== WHAT TO WORK ON ==
Which lines run from the line with "Given: Collapse the PROJECT MANAGER section" through the line with "Screen dimensions: 1870x563" in the entries below? Print them exactly, both ends included, and nothing more.

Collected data

##############################

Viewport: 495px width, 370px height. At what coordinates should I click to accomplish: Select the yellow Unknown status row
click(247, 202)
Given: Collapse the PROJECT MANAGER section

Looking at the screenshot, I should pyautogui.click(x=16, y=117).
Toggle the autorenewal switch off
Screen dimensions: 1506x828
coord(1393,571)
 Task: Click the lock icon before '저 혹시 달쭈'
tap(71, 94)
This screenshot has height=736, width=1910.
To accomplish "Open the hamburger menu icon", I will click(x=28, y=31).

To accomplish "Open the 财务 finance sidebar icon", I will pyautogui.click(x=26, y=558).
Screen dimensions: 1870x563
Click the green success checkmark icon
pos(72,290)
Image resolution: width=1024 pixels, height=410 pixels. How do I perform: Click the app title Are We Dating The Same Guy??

##############################

== TASK SOLUTION ==
Given: Collapse the PROJECT MANAGER section

Looking at the screenshot, I should pyautogui.click(x=16, y=117).
Toggle the autorenewal switch off
Screen dimensions: 1506x828
coord(1393,571)
 Task: Click the lock icon before '저 혹시 달쭈'
tap(71, 94)
This screenshot has height=736, width=1910.
To accomplish "Open the hamburger menu icon", I will click(x=28, y=31).

To accomplish "Open the 财务 finance sidebar icon", I will pyautogui.click(x=26, y=558).
Screen dimensions: 1870x563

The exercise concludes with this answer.